Synthesis and in vitro and in vivo characteristics of an iodinated analogue of the beta-adrenoceptor antagonist carazolol.

Journal of medicinal chemistry (1996-08-16)
E A Dubois, J C van den Bos, T Doornbos, P A van Doremalen, G A Somsen, J A Vekemans, A G Janssen, H D Batink, G J Boer, M Pfaffendorf, E A van Royen, P A van Zwieten
RESUMEN

A new (radio)iodinated, beta-adrenoceptor ligand, (S)-(-)-4-[3-[(1,1-dimethyl-3-iodo-(2E)-propenyl)-amino]-2- hydroxypropoxy]carbazole (CYBL8E, 1), was prepared. 1 is an iodinated analogue of the high-affinity beta-adrenoceptor antagonist carazolol (2). The asymmetric synthesis was achieved in four steps starting from 4-hydroxycarbazole. The iodine-123-labeled form was obtained by an iododestannylation reaction with [123I]NaI in the presence of H2O2. Using classical in vitro displacement experiments with membrane fractions of cardiac left ventricular muscle, 1 proved to have a high affinity for the receptor (Ki = 0.31 +/- 0.03). Biodistribution studies performed in New Zealand white rabbits demonstrated the specificity of the binding in vivo to the receptor.
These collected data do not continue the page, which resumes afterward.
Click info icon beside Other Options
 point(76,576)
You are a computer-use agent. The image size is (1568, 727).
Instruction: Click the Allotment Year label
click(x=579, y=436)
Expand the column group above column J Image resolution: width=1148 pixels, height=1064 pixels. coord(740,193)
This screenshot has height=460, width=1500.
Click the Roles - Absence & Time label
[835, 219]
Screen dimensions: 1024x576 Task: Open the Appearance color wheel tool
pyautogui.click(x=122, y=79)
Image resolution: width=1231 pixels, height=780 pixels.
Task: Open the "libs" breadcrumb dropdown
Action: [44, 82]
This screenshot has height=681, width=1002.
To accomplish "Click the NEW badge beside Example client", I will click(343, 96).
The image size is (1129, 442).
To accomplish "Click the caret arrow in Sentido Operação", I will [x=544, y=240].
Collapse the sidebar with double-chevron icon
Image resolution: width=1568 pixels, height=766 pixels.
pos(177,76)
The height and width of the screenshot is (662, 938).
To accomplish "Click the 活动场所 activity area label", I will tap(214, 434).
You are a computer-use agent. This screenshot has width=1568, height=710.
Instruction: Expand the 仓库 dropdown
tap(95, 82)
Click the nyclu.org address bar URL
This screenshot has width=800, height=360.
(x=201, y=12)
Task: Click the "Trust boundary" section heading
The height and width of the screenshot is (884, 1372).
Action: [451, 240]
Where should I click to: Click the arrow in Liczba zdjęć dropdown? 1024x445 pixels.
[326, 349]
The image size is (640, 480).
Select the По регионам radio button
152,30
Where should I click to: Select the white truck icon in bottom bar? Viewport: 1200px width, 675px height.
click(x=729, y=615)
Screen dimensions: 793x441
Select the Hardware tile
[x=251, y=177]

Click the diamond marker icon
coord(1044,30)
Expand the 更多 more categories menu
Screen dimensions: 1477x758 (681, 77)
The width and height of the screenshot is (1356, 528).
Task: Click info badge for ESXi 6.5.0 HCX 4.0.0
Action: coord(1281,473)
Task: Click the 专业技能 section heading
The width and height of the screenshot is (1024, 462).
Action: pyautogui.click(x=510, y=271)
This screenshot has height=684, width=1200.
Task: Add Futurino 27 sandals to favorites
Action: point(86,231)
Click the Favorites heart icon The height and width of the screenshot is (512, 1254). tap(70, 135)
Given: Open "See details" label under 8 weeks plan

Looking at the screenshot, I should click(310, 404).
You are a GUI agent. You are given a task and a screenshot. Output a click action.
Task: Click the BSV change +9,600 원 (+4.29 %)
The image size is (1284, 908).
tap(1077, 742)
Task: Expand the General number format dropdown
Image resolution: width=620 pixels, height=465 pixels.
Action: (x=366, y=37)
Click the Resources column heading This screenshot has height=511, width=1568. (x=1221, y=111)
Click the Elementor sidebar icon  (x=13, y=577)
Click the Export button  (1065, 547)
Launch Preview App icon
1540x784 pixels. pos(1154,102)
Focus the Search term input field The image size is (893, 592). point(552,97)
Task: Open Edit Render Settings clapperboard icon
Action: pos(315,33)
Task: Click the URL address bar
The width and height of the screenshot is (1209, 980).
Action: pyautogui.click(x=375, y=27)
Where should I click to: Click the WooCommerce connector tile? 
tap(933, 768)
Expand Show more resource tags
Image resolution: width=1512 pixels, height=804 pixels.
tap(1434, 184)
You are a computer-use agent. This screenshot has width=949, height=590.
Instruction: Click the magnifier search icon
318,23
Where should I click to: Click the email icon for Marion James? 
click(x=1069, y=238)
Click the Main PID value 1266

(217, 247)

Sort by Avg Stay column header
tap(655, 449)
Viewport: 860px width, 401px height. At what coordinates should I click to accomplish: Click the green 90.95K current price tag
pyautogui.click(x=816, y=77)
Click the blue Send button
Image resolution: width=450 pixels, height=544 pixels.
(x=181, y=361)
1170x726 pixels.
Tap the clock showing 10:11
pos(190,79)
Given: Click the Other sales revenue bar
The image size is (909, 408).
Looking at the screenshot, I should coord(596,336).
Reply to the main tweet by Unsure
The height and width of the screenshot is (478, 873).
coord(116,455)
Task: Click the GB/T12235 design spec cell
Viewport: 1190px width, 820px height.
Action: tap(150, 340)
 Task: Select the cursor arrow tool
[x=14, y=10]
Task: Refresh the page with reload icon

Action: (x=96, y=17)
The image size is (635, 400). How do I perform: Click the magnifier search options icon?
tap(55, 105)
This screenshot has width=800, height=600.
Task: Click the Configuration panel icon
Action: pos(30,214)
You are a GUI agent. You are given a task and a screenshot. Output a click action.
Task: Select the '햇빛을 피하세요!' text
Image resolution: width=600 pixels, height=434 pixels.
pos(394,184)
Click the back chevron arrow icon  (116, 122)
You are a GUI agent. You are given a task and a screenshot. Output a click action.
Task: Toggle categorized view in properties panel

Uptake of [123I]1 was reduced significantly in both atrial muscle, left ventricular muscle, frontal cortex, cerebellum, and striatum, by the pretreatment of the animals with different beta-adrenoceptor antagonists. In conclusion, 1 is a potent nonselective beta-adrenoceptor antagonist, which binds specifically to the beta-adrenoceptor in vivo, and is therefore a promising radioligand for the imaging of beta-adrenoceptors using single photon emission computerized tomography.